**Source document:**
_____

## Intermediate Algebra (12th Edition)

$-4i-4$
$\bf{\text{Solution Outline:}}$ To divide the given expression, $\dfrac{-8i}{1+i} ,$ multiply both the numerator and the denominator by the complex conjugate of the denominator. Use $i^2=-1.$ $\bf{\text{Solution Details:}}$ Multiplying both the numerator and the denominator by the complex conjugate of the denominator, the expression above is equivalent to \begin{array}{l}\require{cancel} \dfrac{-8i}{1+i}\cdot\dfrac{1-i}{1-i} \\\\= \dfrac{-8i(1-i)}{(1+i)(1-i)} .\end{array} Using the product of the sum and difference of like terms which is given by $(a+b)(a-b)=a^2-b^2,$ the expression above is equivalent \begin{array}{l}\require{cancel} \dfrac{-8i(1-i)}{(1)^2-(i)^2} \\\\= \dfrac{-8i(1-i)}{1-i^2} .\end{array} Using the Distributive Property which is given by $a(b+c)=ab+ac,$ the expression above is equivalent to \begin{array}{l}\require{cancel} \dfrac{-8i(1)-8i(-i)}{1-i^2} \\\\= \dfrac{-8i+8i^2}{1-i^2} .\end{array} Since $i^2=-1,$ the expression above is equivalent to \begin{array}{l}\require{cancel} \dfrac{-8i+8(-1)}{1-(-1)} \\\\= \dfrac{-8i-8}{1+1} \\\\= \dfrac{-8i-8}{2} \\\\= \dfrac{2(-4i-4)}{2} \\\\= \dfrac{\cancel{2}(-4i-4)}{\cancel{2}} \\\\= -4i-4 .\end{array}

_____

**Record excerpts:**
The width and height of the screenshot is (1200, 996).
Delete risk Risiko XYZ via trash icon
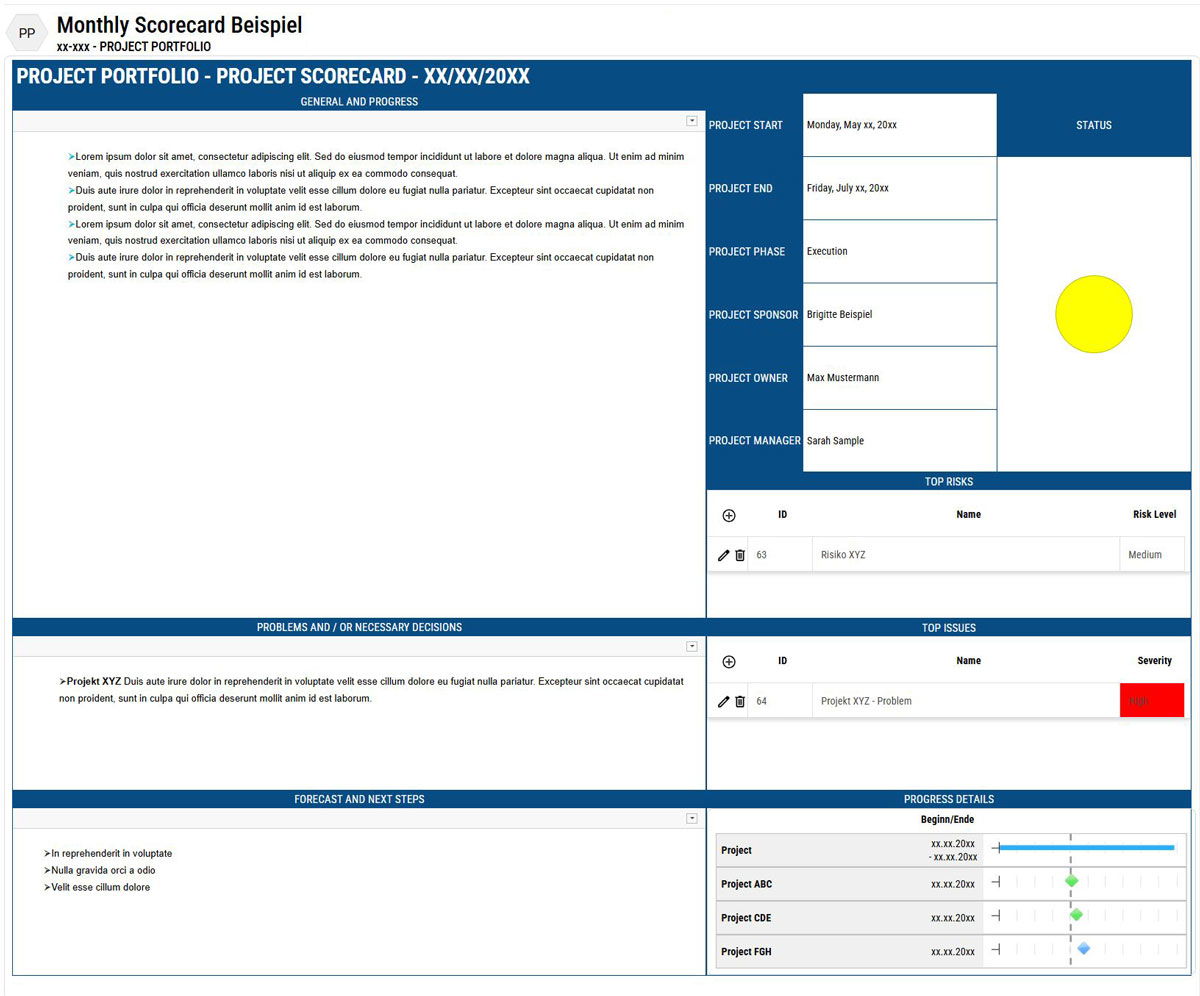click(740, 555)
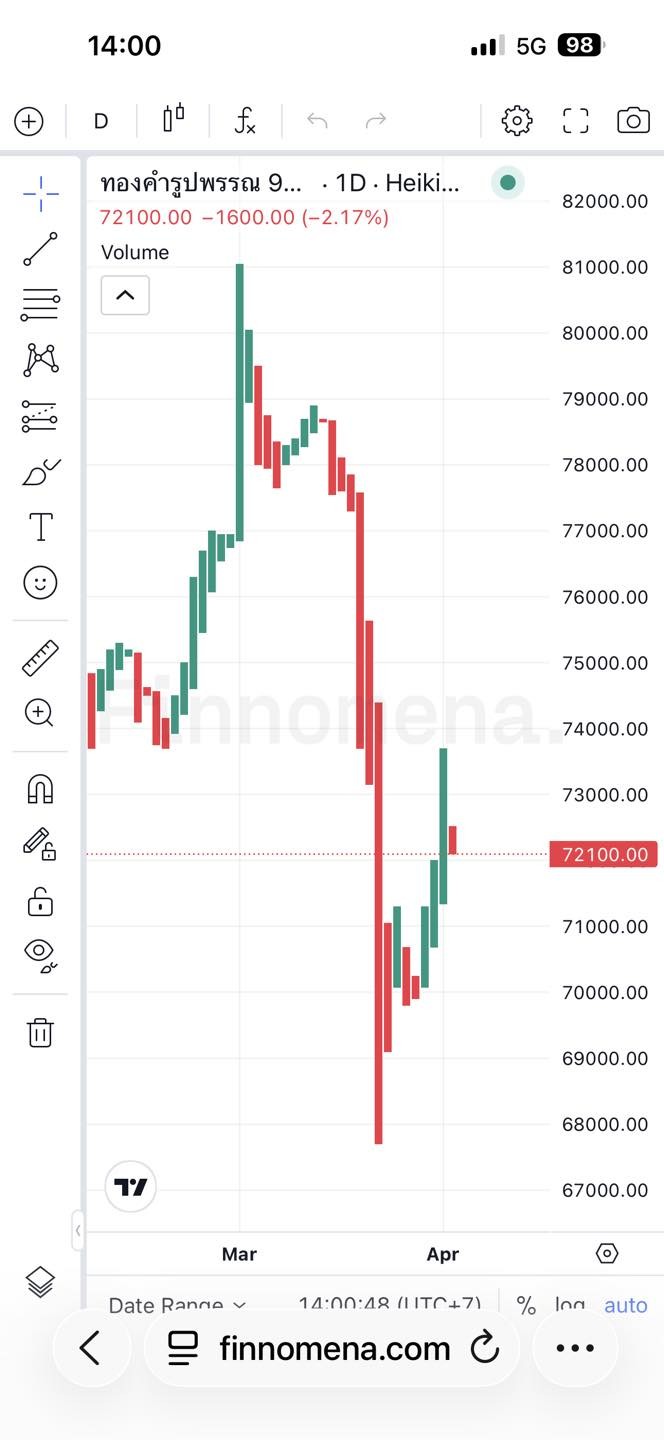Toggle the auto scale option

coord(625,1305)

_____

**Request:**
In the algebra solution, what are the numerator and denominator multiplied by in order to divide the given expression?

**Full output:**
The complex conjugate of the denominator, 1 − i.